Pre-pandemic, says Bryant: “There were well over 400 gin SKUs, produced locally,” he says. “But then, of course, Covid hit, and not everyone survived.” At a guess, he reckons about half did. In 2019 Pernod Ricard acquired a majority share of one of the hottest new brands – Inverroche.
This was upped to full ownership in February 2025 when Sola Oke, managing director of Pernod Ricard Africa spoke about the firm’s “ambition to make Inverroche Africa’s first global luxury spirit brand.”
However, Fernandes insists “the gin boom is very much over” in South Africa, although he claims KWV’s super-premium brand, Cruxland, is “one of the very few gins to have shown any growth”. Meanwhile the likes of Gordon’s have been choking off the competition from craft gins in the on-trade. As Bryant recalls: “We found we were being ejected from some bars and restaurants who had signed deals with the big guys.”
According to Reade-Jahn, ready-to-drink (RTD) is now the second-biggest alcoholic drinks segment, of which “probably 95% are white spirits-based, principally vodka”, she says. With the same outdoor culture as Australia, albeit with braais in place of ‘barbies’, the convenience and accessible pricing were bound to make RTDs popular.
New entrants
The market was built by Smirnoff Ice and Bacardi Breezer, among others, but the big spirits brands are now facing a raft of new entrants. These have included cider-based RTDs, coolers, and spritzes, and the highly successful Brutal Fruits, owned by AB InBev. Among brown spirits, there has been little innovation beyond the few examples of brandy and cola.
Whisky, which was traditionally the leading spirit in South Africa until it was usurped by gin, has tended to avoid RTDs. Scotch has been under pressure from Irish whiskey for some time, led by Jameson, and its shipments have been on the slide. Having been worth US$221.25 million in 2013, HM Revenue & Customs data shows Scotch exports fell to US$145.69m pre-pandemic (2019) and stood at just US$71.09m in 2025.
“We’ve still got quite an enthusiastic whisky market,” says Andy Watts, whose whisky brands included Three Ships and Bain’s while master distiller at Distell before 2023, when it was bought by Heineken, whose focus is naturally more on beer and cider, in his view. “The top end of the market has continued to hold its own, thanks to the aspirational value of brands like Johnnie Walker,” he says. “One of my biggest challenges was not in making good whisky, it was about changing perceptions.” He reckons South African whisky has a 16% share of the category.
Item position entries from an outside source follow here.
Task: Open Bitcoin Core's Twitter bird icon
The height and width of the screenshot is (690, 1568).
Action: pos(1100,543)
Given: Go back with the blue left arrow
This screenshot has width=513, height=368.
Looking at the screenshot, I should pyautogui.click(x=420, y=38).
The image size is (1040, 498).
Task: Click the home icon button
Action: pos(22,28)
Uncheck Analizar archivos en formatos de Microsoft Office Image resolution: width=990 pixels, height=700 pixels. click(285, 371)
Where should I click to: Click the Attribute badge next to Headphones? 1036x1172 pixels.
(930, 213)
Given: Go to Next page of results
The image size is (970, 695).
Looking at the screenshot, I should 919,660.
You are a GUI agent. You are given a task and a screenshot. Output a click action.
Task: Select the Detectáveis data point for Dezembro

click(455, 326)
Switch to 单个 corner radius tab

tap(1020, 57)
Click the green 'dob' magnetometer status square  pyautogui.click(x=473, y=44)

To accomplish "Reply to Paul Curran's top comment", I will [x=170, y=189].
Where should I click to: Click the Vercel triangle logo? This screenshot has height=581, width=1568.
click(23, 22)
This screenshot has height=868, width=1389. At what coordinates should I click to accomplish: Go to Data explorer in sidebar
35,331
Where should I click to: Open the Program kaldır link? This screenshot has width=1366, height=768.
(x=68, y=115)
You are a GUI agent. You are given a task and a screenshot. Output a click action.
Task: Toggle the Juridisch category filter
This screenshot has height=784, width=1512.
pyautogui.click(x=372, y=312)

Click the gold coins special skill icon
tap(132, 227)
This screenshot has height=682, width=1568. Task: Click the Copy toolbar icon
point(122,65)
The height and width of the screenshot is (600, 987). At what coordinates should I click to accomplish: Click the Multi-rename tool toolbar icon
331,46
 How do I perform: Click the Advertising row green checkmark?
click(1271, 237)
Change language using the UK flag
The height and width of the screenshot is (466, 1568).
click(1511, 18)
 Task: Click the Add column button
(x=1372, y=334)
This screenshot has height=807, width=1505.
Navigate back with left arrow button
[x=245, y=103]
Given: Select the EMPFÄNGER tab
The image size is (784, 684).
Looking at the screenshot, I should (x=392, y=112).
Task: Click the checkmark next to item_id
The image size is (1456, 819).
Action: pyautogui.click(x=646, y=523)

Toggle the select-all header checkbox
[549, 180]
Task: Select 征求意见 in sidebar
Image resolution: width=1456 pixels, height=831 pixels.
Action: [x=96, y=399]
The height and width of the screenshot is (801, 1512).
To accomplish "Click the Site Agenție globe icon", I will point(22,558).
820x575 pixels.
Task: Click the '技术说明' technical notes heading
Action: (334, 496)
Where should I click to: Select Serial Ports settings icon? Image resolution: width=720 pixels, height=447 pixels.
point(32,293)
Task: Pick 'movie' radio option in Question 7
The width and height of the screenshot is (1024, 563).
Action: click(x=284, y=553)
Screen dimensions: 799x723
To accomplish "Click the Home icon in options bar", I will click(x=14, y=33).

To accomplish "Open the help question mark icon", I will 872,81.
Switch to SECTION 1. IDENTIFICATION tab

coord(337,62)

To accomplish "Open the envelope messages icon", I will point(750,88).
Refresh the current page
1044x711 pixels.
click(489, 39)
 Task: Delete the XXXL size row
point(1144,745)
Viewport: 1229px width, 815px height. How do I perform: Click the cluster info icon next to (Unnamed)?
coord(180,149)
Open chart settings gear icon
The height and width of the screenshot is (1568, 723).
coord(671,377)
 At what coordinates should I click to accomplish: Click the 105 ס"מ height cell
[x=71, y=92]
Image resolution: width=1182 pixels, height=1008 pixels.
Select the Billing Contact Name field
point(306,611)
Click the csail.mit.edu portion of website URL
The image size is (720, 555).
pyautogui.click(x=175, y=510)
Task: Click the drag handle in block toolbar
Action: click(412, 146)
Like all spirits in South Africa, the biggest threat to brands is from the illicit trade that now accounts for 18% of volumes, or almost one in five serves, according to a 2025 report from Euromonitor, commissioned by the DFSA. Those dry months during the Covid-19 pandemic helped drive alcohol underground and into the hands of organised crime, just as it did during US Prohibition.
In spirits, counterfeit gin and vodka make up the bulk of the volume, but according to one industry source brown spirits now account for around 45% of the value. Euromonitor put the fiscal loss to the government through illicit alcohol at R11 billion a year. The incentive for moonshine could, unfortunately, grow as excise taxes continue to rise, as confirmed in the latest Budget.